A property lien is an official notice that a property owner owes money to a creditor. It gives that creditor the legal right to sell that property if the owner refuses to pay their debts.
A lender can place a lien on a home, vehicle, or other asset used to secure a loan. A common example is a home, which has a lien placed on it when you use a mortgage to buy it. If you don’t pay your loan, the lender can foreclose on you.
What is a lien?
A lien is a legal claim that a lender or other party makes against an asset because the owner owes money to the creditor.
There are two primary types of liens: voluntary and involuntary.
A voluntary lien is one that both parties agree on. For example, when you get a mortgage to buy a home or use an auto loan to buy a car, you agree that the lender has a lien on your home or car.

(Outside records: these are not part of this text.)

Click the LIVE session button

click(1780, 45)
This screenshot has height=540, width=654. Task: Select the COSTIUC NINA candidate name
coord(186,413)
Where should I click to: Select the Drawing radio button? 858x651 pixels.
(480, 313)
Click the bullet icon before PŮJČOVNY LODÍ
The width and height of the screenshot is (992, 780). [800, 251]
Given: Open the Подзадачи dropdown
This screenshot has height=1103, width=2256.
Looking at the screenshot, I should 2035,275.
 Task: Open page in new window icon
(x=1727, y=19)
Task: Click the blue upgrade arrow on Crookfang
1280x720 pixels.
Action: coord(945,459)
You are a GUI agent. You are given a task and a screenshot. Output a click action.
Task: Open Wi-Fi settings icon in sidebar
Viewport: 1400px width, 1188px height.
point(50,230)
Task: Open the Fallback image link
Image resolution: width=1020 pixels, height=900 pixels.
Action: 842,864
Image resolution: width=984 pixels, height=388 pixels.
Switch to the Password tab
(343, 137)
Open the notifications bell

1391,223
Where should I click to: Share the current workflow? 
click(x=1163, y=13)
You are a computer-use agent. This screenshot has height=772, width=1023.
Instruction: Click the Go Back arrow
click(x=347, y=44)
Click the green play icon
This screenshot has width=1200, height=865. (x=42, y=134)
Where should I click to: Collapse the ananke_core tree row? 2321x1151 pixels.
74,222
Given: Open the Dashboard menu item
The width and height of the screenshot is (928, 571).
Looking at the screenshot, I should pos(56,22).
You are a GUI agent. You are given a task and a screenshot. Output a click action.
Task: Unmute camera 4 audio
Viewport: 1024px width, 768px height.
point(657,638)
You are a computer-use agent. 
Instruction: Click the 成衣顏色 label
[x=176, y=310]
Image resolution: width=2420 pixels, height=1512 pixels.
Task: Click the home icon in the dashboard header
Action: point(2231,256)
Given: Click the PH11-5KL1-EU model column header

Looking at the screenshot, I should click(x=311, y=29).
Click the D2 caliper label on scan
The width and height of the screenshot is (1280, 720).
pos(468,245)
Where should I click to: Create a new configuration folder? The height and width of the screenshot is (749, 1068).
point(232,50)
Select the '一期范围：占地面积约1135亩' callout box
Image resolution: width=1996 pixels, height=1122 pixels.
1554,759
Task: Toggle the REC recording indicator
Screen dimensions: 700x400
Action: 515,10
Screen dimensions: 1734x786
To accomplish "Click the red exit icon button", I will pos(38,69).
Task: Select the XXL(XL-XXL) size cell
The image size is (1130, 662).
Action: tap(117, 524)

Involuntary liens occur without the consent of the person who owes money. There are a few situations where involuntary liens can be placed against your assets.
Judgment liens are the result of a lawsuit in which a creditor sues a borrower and wins in court. Unlike property liens, judgment liens do not require the consent of the property owner. Courts can allow them without formal notice to the property owner.
In some cases, judgment leins apply even to individuals who do not own property at the time of the judgment. The court may allow the creditor to place a lien on future property the defendant buys.
The government has the right to place a lien on property owned by someone who fails to pay income tax, property tax or other federal, state and local taxes.
Unlike other types of liens, tax liens have priority over mortgages, which means that if the homeowner sells the property, the proceeds go to pay the back taxes before paying the mortgage. For this reason, some lenders agree to pay the delinquent taxes and add them to the mortgage.
These liens can go into place if you hire a contractor to help renovate or repair your home. If you fail to pay your bill, the contractor can place this lien on your home.
HOA or condo liens
If your home is part of a homeowners’ association or condo association and you fail to pay your dues, the organization can place a lien on your home until you get current on your bills.
What happens to your home equity if there is a lien on your home?
Having a lien on your home can restrict what you can do with your home and the equity you’ve built in it.
One of the first things that lenders look for when you apply for something like a home equity loan or line of credit is active liens against your home. These liens can take precedence over their claim to your home, putting them at much higher risk if you default. That makes it almost impossible to borrow against your home equity or to refinance.
Liens also make selling your home almost impossible because lenders won’t give a mortgage to someone who wants to buy a home with a lien against it.
How do creditors collect from a lien?
In some cases, creditors can force foreclosure or the sale of the property with the lien, but they rarely do so unless the owner owes a significant amount of money. One reason for this hesitancy is that the creditor must make regular payments until someone else buys the property.
For example, if a utility company places a lien on a house for an unpaid bill and decides to force a foreclosure to collect the debt, the utility company has to pay the mortgage on the property until it sells.
Even after the owner sells the property, the mortgage company gets paid first, possibly leaving the utility company with nothing to reclaim. For this reason, most creditors prefer waiting until the homeowner decides to sell the property and take payment at the closing table. Tax liens, however, are an exception to this. The IRS can, and does, seize the assets of taxpayers who ignore tax liens placed on their property.
How do you remove a lien from your property?
The simplest way to remove a property lien is to pay the debt in full or negotiate with the lienholder for more favorable terms. After receiving the payment for the debt, the lienholder should apply to local authorities to remove it. Homeowners should keep meticulous records of the payments and verify that the lien no longer exists.
If you don’t have the funds to pay the lien, you can always try to borrow money to cover the cost. However, this can be difficult to do because getting to the point of creditors placing a lien on your home typically means that you have poor credit.
It also means trading one unaffordable bill for another one because you’ll have to find a way to pay back the new loan.
Homeowners who believe the lien is not valid can seek a court order to remove the lien. A judge has the ability to issue a court order if the homeowner has proof that the lien is unlawful or that he paid back all of the money owed.
In some states, liens are valid for a specific period of time unless the lienholder applies to extend the lien. If the lienholder waits too long, the lien may expire, leaving the lienholder unable to collect the money.
Most people have voluntary liens on their property in the form of a mortgage. However, dealing with an involuntary lien can be a big headache because it places major limits on what you can do with your home. In the worst case, you could lose your home, making it important to deal with these liens as soon as possible.